The purpose of this core is to provide a GPL wishbone core capable of commanding a DDR3 memory, such as the one used on Digilent's Arty board, at full speed. A particular design goal is that consecutive reads or writes should take only one additional clock cycle per read or write. My eventual goal is to build this so that it will support my OpenArty project.
Since the DDR3 memory specification is dated August, 2009, memory chips have been built to this specification. However, since the DDR3 SDRAM's are rather complex, and there is a lot of work required to manage them, controllers for DDR3 SDRAM's are primarily in the realm of proprietary.
Currently, as of this posting (20160728), there are no DDR3 SDRAM controllers on OpenCores.

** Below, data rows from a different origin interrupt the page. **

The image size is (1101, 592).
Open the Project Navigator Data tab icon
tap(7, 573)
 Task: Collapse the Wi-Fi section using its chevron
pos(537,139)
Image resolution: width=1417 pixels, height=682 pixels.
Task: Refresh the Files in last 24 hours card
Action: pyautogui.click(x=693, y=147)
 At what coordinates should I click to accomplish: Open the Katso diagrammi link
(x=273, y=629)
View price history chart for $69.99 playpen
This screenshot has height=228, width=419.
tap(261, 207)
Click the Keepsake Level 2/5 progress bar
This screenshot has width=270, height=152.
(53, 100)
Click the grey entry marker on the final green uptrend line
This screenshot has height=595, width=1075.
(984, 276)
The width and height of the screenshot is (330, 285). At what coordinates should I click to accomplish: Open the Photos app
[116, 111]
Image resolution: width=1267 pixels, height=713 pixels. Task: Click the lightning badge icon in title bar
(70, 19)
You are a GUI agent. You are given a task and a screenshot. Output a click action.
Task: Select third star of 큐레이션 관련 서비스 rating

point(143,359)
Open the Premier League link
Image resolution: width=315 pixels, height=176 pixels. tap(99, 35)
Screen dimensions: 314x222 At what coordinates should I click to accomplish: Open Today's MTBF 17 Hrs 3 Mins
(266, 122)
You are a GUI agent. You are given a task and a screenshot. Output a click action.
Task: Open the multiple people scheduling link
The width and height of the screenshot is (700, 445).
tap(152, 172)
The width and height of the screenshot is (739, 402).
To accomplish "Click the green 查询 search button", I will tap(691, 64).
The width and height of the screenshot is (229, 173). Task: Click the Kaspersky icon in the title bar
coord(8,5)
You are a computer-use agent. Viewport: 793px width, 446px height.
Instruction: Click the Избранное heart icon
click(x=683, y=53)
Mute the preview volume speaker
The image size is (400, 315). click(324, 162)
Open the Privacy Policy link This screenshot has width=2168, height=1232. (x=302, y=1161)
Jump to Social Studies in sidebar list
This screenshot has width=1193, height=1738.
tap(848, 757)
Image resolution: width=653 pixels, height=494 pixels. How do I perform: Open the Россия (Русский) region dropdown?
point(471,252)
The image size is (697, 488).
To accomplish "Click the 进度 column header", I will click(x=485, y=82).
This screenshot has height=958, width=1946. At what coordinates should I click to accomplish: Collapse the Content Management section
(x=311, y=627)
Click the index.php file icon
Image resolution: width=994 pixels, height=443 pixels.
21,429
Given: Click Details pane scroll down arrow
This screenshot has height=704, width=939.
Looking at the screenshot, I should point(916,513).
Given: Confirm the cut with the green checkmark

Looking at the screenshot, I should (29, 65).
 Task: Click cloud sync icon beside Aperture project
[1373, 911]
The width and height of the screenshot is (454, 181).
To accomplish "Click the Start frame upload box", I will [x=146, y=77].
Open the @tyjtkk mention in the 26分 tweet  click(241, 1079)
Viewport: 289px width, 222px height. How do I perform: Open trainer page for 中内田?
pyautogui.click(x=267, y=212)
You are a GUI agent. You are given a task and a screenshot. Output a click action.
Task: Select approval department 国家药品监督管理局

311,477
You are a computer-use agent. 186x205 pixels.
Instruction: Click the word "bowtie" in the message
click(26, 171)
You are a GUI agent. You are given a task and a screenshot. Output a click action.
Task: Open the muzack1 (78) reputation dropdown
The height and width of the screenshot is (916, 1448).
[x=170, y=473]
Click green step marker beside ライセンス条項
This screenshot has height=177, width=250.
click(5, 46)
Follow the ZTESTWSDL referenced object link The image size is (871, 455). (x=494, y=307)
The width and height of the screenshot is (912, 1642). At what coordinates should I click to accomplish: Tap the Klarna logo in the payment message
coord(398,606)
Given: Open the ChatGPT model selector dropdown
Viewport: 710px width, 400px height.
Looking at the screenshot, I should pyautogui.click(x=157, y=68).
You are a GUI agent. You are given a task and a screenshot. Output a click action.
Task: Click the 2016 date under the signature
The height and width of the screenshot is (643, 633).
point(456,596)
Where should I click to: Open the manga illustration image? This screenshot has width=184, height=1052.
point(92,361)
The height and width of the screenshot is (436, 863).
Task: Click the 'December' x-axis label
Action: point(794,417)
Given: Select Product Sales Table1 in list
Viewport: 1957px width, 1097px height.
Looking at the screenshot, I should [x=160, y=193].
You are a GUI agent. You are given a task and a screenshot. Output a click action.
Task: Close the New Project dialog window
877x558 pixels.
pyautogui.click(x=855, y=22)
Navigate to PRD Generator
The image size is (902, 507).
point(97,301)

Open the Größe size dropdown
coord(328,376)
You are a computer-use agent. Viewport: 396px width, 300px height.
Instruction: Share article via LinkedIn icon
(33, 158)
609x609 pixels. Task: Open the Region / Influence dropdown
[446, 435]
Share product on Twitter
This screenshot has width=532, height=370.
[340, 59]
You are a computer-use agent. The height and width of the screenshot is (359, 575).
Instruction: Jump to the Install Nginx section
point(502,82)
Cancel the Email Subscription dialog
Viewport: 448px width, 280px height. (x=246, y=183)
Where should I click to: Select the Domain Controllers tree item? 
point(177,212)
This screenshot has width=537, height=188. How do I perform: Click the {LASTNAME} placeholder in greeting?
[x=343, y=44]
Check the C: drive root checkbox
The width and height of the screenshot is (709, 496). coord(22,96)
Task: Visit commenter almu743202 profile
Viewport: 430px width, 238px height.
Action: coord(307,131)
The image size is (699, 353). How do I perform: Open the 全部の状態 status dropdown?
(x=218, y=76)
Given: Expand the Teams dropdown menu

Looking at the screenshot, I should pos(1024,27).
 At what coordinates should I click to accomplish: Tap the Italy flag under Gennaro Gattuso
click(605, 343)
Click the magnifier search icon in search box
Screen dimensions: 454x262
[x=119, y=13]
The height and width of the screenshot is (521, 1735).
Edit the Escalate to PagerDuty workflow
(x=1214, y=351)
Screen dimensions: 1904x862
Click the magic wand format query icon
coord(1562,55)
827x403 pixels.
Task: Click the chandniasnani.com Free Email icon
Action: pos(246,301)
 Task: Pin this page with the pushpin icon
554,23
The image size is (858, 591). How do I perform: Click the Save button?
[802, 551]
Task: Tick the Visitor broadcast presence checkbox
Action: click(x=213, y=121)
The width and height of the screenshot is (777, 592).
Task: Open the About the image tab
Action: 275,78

Sure, there's a project named DDR3 SDRAM controller, yet it has no data files present with it. This leaves an FPGA engineer with the choice of building a controller for a very complex interface from scratch, or using a proprietary core from Xilinx's Memory Interface Generator (MIG--assuming Xilinx is being used), for which there is no insight into how it works, and then retooling their bus from wishbone to AXI.
This core is designed to meet that need: it is both open (GPL), as well as wishbone compliant. Further, this core offers 32--bit granularity to an interface that would otherwise offer only 128-bit granularity. This core also offers complete pipelined performance. Because of the pipeline performance, this core is appropriate for filling cache lines. Because the core also offers non-pipelined performance, it is also appropriate for random access from a CPU-whether by a write-through cache or a CPU working without a cache.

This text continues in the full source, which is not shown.